In Folge des Angriffskriegs Russlands auf die Ukraine verabschiedete die Europäische Union (EU) insgesamt 13 Sanktionspakete gegen Russland und Belarus und weitere Einzelmaßnahmen. Darunter fallen auch Sanktionen im Finanzbereich, wie der SWIFT-Ausschluss von russischen Banken, Einlagenbeschränkungen für russische Staatsbürger:innen, das Verbot von Transaktionen mit der russischen Zentralbank und ein Verbot der Ausgabe von EUR-Scheinen an russische Staatsbürger:innen oder Institutionen. Das 12. Sanktionspaket umfasst insbesondere die Aufnahme weiterer natürlicher Personen und Unternehmen aus Russland auf die Sanktionsliste sowie neue Ein- und Ausfuhrverbote für russische Waren. Zum zweiten Jahrestag des russischen Angriffs auf die Ukraine hat die EU ein 13. Sanktionspaket gegen Russland verabschiedet. Es beinhaltet weitere Einschränkungen des russischen Zugangs zu Militärtechnologie, z. B. zu Drohnen. Außerdem wurden weitere Unternehmen und Personen, die sich an den russischen Kriegsanstrengungen beteiligen, auf die Sanktionsliste der EU aufgenommen. Damit umfasst die Liste nun mehr als 2.000 Unternehmen und Personen. 1
Dass in den letzten 2 Jahren mehr als 10% der Assets (2 Milliarden von 19 Milliarden insgesamt) von der gesamten EU in Österreich eingefroren wurden, zeugt mehr von der Beliebtheit Österreichs für sanktionierte Russ:innen und russische Firmen als von einer erfolgreichen Umsetzung der Sanktionen. Denn das Gros dieser Vermögen wurde dank automatischer Prozedere eingefroren. Es bedarf aber Willens und fachlichen Wissens der nationalen Behörden, um Umgehungskonstruktionen zu entdecken. Dass dies nicht gelingt, zeigt sich unter anderem daran, dass es nach knapp einem Jahr Angriffskrieg im Grund- und Firmenbuch nur zu sieben Vermögenseinfrierungen gekommen ist2 - dies, obwohl immer wieder Investigativjournalist:innen Versäumnisse aufzeigen - selbst dann kommen die zuständigen Behörden nicht in die Gänge. Hier nur ein Beispiel: Im Juni 2023 wurde der Fall der ominösen Villa in Kitzbühel bekannt, deren Kauf von Arkadi Rotenberg - einem Putin-Freund, der 2014 schon von der EU sanktioniert wurde - finanziert wurde und deren Eigentumsverhältnisse von den Behörden nicht geklärt werden konnten.3 Dabei handelt es sich um keinen Einzelfall, Alexej Nawalny hat mehrere Fälle in Tirol aufgezeigt.
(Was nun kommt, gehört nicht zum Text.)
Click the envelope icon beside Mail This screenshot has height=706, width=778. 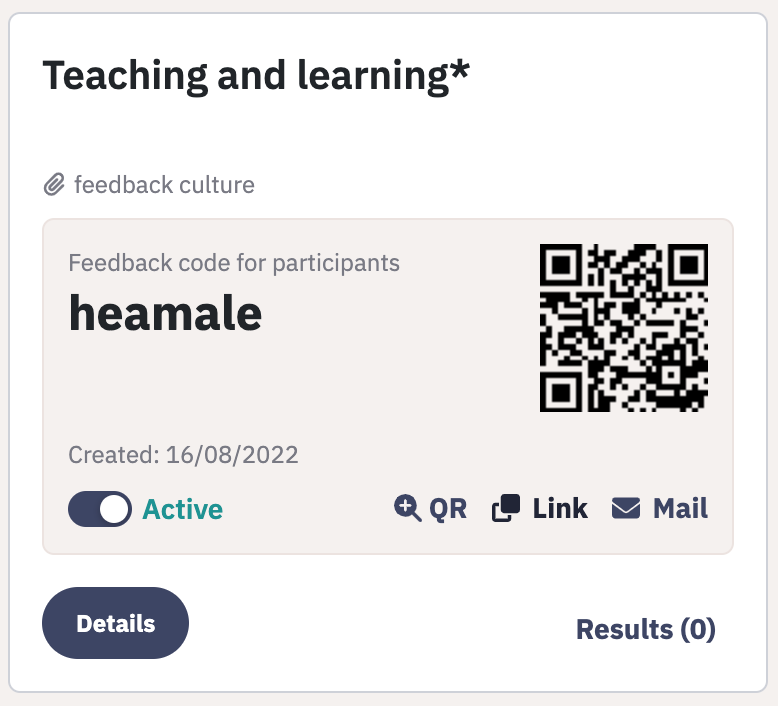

Im Juni 2023 haben NEOS im Tiroler Landtag folgenden Dringlichkeitsantrag gestellt: „Die Tiroler Landesregierung wird aufgefordert, umgehend, gemeinsam mit Polizei und Verwaltung, das Sanktionengesetz auf Mängel zu evaluieren und im Anschluss mit dem Bundesministerium in Verbindung zu treten, um die identifizierten Mängel für deren sofortige Behebung zu besprechen. Insbesondere muss eine Sanktionseinheit, bestehend aus Ermittler:innen und Jurist:innen, die bei der Generaldirektion für öffentliche Sicherheit angesiedelt ist, mit einer eigenen Sondereinheit für Tirol gegründet werden." Am 5.10.2023 wurde folgende Entschließung im Tiroler Landtag angenommen: "Der Tiroler Landtag fordert die Landesregierung auf, an die Bundesregierung heranzutreten, das Sanktionengesetz zu evaluieren und gegebenenfalls Schritte zur Reformierung des Gesetzes in die Wege zu leiten".4
Bis dato gibt es nur eine "Task Force Sanktionen, welche nur alle paar Wochen zusammentritt. Ihre Zuständigkeit bezieht sich nur auf Sanktionen gegen Russland im Zusammenhang mit dem russischen Angriffskrieg gegen die Ukraine, obwohl genauso iranische und belarussische Personen und Einrichtungen nach diesem Sanktionsregime sanktioniert werden.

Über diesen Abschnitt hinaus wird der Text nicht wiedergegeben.